Objectives The object of this study was to introduce the KORean Observational study Network for Arthritis (KORONA) registry with an emphasis on the design of the Korean rheumatoid arthritis (RA) ...national database, as well as to provide an overview of the RA patients who are currently registered in KORONA. Methods The KORONA was established in July 2009 by the Clinical Research Center for Rheumatoid Arthritis (CRCRA) in South Korea. KORONA is based on a prospective protocol and standard, defined data collection instruments. Demographic and clinical features, laboratory and radiologic data, health-related outcomes, treatment side effects, resource utilization, and health behaviors of the RA cohort patients are recorded in a database.
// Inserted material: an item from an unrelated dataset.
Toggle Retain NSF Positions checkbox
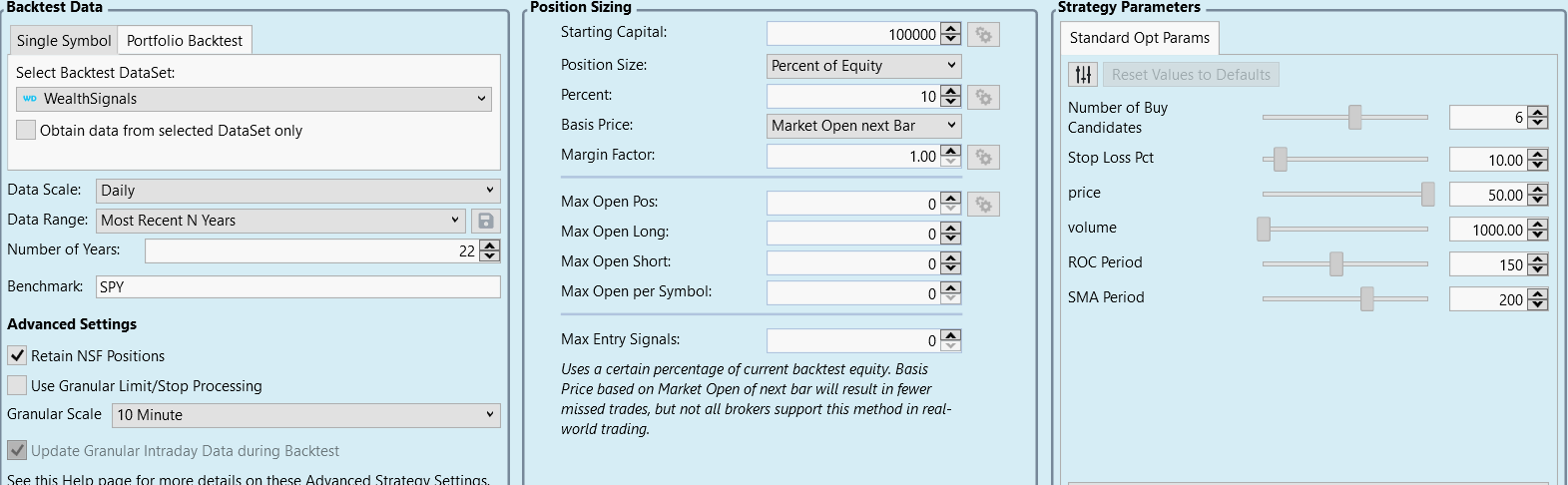1568x485 pixels. 17,355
Results A total of 23 institutions, which are about 38% of the rheumatologic departments at tertiary academic hospitals across South Korea, are part of KORONA. The quality control of data collection and management has been performed through annual monitoring and auditing, staff training, and providing standard operation protocol by the executive committee of CRCRA. As of 31 December 2010, 4721 patients with established RA were included in KORONA, because an annual survey had started to be performed in July 2010. Conclusions KORONA is the first nationwide Korean RA-specific cohort and it will provide valuable “real-world” information for Korean RA patients.